Headliner were Skyharbor from New Delhi India. I do have their debut album Blinding White Noise and love it when bands from non-metal countries surprise us positively (Serdce Belarus!!) . The fact that they are Indian, brought also several Indian people to this show and they seemed to love them, so I do not know how popular they are at home. Skyharbor was also the first band bringing a vocalist this evening, which was nice and refreshing. Their music is building atmospheres, with vocals mostly light. This band again had no issues instrumentally, nor vocally Presentation wise they were struggling somewhat inbetween songs. The singer kneels down in front of the drums and drinks something while the guitarists all turned their backs to us and tuned their guitars, or sipped from a Jagermeister bottle. My suggestion would be that one of them takes the role of communicator and introduces songs or just talks nonsense in between. Now after each song, there was a short drop in atmosphere. Also here several songs started on a laptop, but less disturbing than during MDB. This turned out to be a great band and I think they would look very good on Progpower stage which is known for exotic participants.

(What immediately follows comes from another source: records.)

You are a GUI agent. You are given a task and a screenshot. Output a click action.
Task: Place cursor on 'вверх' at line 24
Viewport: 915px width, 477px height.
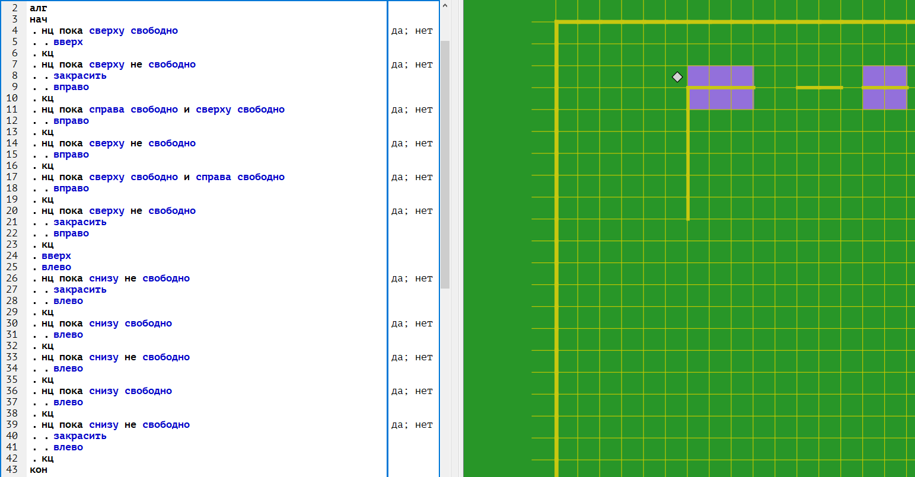(x=56, y=256)
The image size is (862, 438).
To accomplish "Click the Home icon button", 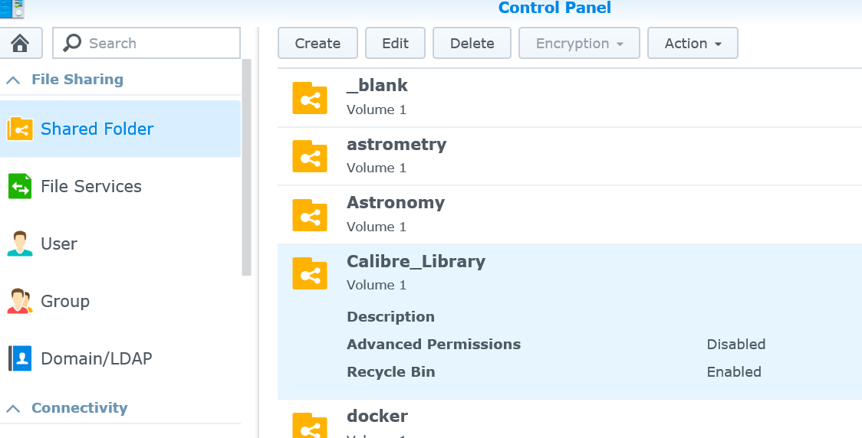I will click(x=21, y=43).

So it was again a wise decision to go out and discover something new. Modern Day Babylon know how to play, but to me should work on their presentation. Sithu Aye was the highlight of the evening with a very entertaining instrumental set. Skyharbor are a great band and maybe their modest approach on stage is part of their charm as well. Not often did I go see three heavy bands and no one having long hair on stage nor many in the audience: many beards though and that I can still grow.